Determine Log Analytics uses
Log Analytics is a tool for Azure Monitor that's available in the Azure portal. You can use Log Analytics to edit and run log queries for the data collected in Azure Monitor Logs. Log queries help you to search for patterns and identify issues.
Things to know about Log Analytics
Let's examine some characteristics of Log Analytics in Azure Monitor.
Log Analytics in Azure Monitor offers query features and tools that help you answer virtually any question about your monitored configuration.

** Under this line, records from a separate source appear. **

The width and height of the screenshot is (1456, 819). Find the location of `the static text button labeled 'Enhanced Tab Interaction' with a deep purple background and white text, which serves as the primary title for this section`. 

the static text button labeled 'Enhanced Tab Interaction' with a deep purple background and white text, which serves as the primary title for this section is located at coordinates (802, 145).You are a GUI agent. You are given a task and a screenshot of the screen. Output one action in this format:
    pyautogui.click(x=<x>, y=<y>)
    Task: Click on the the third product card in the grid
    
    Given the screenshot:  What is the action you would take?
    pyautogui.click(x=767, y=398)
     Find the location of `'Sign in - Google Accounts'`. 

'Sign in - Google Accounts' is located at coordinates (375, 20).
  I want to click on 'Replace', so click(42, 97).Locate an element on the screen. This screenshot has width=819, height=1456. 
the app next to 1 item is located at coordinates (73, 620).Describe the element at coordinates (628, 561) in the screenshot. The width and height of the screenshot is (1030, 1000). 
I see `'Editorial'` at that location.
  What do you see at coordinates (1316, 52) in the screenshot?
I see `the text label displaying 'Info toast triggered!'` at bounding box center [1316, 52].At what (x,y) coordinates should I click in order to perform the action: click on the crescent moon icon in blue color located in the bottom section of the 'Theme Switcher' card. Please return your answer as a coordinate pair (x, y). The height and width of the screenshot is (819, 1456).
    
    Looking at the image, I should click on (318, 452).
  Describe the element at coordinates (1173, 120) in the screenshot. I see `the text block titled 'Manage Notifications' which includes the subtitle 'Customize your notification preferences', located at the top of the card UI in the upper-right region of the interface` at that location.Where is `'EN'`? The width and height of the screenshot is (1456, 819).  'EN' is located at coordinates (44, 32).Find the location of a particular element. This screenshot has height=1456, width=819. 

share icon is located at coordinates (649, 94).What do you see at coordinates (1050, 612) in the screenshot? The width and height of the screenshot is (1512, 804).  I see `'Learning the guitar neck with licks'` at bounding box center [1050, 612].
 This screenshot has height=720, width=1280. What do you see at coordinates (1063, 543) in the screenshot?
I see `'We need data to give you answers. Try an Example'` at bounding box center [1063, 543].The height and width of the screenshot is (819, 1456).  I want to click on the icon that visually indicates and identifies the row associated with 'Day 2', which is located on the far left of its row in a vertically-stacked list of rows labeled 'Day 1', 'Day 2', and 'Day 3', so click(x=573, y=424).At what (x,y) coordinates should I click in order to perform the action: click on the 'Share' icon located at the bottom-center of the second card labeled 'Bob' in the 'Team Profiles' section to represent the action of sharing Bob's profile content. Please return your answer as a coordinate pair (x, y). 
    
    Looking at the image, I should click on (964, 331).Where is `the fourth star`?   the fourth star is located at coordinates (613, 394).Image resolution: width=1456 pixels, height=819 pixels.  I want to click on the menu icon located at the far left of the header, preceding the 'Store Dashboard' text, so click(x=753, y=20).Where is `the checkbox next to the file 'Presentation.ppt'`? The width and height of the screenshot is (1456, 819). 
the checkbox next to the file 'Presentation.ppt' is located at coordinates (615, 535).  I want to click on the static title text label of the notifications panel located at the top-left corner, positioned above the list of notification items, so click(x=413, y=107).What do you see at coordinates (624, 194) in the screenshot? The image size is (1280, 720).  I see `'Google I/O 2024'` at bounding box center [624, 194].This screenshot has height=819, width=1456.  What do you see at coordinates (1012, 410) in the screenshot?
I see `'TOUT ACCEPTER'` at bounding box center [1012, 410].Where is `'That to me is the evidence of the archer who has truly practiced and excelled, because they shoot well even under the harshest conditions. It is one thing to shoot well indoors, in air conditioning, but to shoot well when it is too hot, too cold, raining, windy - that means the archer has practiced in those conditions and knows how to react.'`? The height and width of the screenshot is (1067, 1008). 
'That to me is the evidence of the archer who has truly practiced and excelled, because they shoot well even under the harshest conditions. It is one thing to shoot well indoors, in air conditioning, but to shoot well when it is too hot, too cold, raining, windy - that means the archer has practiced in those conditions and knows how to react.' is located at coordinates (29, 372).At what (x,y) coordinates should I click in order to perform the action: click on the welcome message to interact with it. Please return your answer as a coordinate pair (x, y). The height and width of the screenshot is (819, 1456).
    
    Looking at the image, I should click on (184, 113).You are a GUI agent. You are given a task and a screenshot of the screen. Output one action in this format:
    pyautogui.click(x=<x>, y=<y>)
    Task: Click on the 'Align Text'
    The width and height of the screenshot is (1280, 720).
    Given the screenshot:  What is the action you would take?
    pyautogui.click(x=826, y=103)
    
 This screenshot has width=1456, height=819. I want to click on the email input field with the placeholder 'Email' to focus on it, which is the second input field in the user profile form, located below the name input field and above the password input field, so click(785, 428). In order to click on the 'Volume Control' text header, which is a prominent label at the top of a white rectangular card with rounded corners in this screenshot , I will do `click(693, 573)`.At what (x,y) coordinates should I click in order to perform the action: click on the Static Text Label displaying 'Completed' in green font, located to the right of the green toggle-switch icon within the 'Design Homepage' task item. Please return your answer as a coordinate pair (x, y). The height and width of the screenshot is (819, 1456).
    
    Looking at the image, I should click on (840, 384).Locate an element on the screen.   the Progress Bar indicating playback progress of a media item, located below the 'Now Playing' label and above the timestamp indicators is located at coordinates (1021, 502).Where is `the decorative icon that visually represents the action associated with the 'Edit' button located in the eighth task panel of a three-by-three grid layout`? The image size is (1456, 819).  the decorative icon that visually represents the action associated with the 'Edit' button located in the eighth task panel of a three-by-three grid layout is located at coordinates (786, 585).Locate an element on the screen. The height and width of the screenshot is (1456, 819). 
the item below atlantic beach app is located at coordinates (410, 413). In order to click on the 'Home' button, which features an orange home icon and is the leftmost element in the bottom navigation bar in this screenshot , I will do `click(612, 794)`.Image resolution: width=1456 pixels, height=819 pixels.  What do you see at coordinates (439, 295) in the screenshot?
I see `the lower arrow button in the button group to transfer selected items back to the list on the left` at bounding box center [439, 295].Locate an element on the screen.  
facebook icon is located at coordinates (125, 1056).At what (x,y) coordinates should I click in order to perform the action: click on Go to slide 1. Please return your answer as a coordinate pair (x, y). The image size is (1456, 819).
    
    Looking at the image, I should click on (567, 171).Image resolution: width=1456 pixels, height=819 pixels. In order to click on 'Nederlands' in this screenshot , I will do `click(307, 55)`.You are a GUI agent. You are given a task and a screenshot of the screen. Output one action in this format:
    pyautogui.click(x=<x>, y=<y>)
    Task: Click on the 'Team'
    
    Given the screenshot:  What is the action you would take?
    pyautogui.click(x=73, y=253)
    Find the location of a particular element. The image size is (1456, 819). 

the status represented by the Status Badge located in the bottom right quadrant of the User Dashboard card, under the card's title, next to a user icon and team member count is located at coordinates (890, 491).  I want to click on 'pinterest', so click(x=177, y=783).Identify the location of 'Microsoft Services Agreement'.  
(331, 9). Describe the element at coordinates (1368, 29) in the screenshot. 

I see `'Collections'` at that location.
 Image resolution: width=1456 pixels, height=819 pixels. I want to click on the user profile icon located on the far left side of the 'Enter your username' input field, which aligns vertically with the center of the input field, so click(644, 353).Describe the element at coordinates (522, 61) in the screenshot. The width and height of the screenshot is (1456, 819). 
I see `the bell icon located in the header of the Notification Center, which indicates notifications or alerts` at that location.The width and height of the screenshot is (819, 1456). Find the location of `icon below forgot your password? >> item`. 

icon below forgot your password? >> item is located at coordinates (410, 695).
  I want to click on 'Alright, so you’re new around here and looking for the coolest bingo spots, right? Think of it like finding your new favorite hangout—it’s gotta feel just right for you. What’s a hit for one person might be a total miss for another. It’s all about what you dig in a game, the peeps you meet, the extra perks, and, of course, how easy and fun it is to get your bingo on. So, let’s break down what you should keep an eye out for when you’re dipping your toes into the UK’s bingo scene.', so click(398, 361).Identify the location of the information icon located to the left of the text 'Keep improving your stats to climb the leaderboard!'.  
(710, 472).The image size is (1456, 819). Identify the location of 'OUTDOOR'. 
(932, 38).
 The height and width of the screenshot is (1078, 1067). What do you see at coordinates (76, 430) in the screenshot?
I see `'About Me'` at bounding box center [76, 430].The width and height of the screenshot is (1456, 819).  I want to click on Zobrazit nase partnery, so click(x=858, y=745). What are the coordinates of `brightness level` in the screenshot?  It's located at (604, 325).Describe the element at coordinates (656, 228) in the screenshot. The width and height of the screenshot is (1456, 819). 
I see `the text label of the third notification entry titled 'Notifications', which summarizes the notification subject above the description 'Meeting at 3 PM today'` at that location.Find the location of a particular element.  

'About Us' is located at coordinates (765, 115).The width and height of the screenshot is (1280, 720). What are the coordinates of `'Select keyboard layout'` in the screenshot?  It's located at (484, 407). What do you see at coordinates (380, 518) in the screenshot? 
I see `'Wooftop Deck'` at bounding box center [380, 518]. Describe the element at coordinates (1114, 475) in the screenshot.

Log Analytics supports the Kusto Query Language (KQL). You can create simple or complex queries with KQL, including:
- Search and sort by value, time, property state, and more
- Join data from multiple tables
- Aggregate large sets of data
- Perform intricate operations with minimal code
When your Azure Monitor Logs contain sufficient collected data, and you understand how to construct the appropriate query, you can use Log Analytics to complete detailed analysis and problem solving.
Things to consider when using Log Analytics
Some features in Azure Monitor, such as insights and solutions, process log data without exposing you to the underlying queries. To use other Azure Monitor features, you need to understand how to construct queries and apply them to interactively analyze data in Azure Monitor Logs. The following business scenarios showcase the advantages of querying Azure Monitor Logs with Log Analytics.
Business scenario: Assess update requirements and time-to-complete
An important daily task for IT admins is to assess system update requirements and plan for configuration patches. Accurate scheduling is critical because the patching process relates to SLAs to the business and can negatively affect business functions.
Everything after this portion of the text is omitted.